Compounding World: July 2015
Manufacturers that want to use antimicrobials in medical applications must obtain the appropriate regulatory clearances. In the US, antimicrobials intended to control microorganisms on or in people or animals (e.g. on medical devices with this intent) fall under the jurisdiction of the Food and Drug Administration (FDA), while any other antimicrobial use falls under the Environmental Protection Agency (EPA's) Federal Insecticide, Fungicide and Rodenticide Act (FIFRA). Claims made for devices under FDA must be cleared by the 510(k) premarket notification process.
In Europe antimicrobial medical devices must be cleared by a Notified Body and frequently require a consultation with an EU Competent Authority says Moloney from Sciessent. In March 2015, Sciessent launched the Medical Device Market Acceleration Program (Med-MAP), which is designed to help manufactures efficiently move antimicrobial-treated products from concept and development to regulatory approval and commercialization in the US, Europe, Asia and Latin America. For example, Sciessent worked with a company to obtain Class 1 CE Mark Approval for an antimicrobial-treated, disposable, hygienic barrier that attaches to a blood-pressure cuff to prevent hospital-acquired infections. Sciessent recently put an Active Substance Master File on file with a Competent Authority in Europe as a resource for medical-device manufacturers looking for Class 111 CE Mark Approval.

__MATERIAL SHOWN__
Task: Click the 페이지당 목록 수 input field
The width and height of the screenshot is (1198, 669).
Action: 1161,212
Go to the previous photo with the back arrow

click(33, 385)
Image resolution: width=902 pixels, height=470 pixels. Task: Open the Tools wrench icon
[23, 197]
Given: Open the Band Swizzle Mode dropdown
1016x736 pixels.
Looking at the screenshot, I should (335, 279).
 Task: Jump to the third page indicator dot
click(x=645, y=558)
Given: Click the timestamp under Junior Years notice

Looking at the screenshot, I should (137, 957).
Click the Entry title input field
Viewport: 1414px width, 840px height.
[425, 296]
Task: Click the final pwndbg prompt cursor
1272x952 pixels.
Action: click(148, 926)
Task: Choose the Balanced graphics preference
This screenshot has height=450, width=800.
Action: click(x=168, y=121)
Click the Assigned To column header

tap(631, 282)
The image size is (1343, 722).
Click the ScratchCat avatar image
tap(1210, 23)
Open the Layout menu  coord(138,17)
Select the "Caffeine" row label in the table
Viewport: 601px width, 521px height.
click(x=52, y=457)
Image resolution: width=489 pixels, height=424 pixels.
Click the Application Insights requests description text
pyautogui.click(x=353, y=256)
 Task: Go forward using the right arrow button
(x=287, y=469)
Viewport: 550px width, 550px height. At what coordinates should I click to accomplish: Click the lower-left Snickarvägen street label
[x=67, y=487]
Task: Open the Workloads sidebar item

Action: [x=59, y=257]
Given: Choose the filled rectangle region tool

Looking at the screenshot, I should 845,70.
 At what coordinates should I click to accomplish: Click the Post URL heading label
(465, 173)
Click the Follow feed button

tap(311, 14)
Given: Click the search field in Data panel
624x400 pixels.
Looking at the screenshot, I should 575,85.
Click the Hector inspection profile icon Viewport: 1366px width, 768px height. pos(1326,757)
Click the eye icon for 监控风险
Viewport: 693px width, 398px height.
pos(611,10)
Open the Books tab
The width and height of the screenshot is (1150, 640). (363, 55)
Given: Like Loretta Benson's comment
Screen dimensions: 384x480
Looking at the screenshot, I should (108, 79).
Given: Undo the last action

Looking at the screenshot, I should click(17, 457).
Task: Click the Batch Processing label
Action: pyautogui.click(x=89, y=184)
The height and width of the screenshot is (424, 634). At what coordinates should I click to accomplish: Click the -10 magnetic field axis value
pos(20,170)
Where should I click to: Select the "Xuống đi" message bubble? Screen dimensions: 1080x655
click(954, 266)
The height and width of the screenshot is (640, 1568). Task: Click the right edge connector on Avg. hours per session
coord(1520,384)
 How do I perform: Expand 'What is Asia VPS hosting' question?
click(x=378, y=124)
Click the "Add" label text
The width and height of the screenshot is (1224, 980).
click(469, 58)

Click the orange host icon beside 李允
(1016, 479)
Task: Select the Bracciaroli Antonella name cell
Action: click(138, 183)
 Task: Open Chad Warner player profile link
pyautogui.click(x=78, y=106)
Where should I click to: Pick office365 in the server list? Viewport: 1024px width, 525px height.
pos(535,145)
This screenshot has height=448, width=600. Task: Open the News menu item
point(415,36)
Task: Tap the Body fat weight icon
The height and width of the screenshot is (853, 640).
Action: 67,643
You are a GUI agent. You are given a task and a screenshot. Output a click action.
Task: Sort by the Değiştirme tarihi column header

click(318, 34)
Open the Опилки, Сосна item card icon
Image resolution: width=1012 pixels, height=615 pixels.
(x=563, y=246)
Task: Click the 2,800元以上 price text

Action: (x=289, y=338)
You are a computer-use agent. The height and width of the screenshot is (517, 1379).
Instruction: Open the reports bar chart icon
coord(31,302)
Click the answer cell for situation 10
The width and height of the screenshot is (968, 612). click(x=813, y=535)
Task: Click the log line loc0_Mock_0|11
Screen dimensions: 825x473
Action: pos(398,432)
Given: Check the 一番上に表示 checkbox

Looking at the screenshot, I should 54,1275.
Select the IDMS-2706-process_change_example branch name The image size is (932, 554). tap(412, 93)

__ASSIGNED TASK A__
Copy out, word for word, the section of the Compounding World extract above that begins with the words containing "In Europe antimicrobial" and ends with "CE Mark Approval.".
__ASSIGNED TASK B__
Using the Compounding World extract above, answer these questions:
(i) In the US, which agency has jurisdiction over antimicrobials intended to control microorganisms on or in people or animals?
(ii) In what month and year did Sciessent launch the Medical Device Market Acceleration Program?
(iii) By what process must claims made for devices under FDA be cleared?

__RESPONSE BOX A__
In Europe antimicrobial medical devices must be cleared by a Notified Body and frequently require a consultation with an EU Competent Authority says Moloney from Sciessent. In March 2015, Sciessent launched the Medical Device Market Acceleration Program (Med-MAP), which is designed to help manufactures efficiently move antimicrobial-treated products from concept and development to regulatory approval and commercialization in the US, Europe, Asia and Latin America. For example, Sciessent worked with a company to obtain Class 1 CE Mark Approval for an antimicrobial-treated, disposable, hygienic barrier that attaches to a blood-pressure cuff to prevent hospital-acquired infections. Sciessent recently put an Active Substance Master File on file with a Competent Authority in Europe as a resource for medical-device manufacturers looking for Class 111 CE Mark Approval.

__RESPONSE BOX B__
(i) The Food and Drug Administration (FDA)
(ii) March 2015
(iii) The 510(k) premarket notification process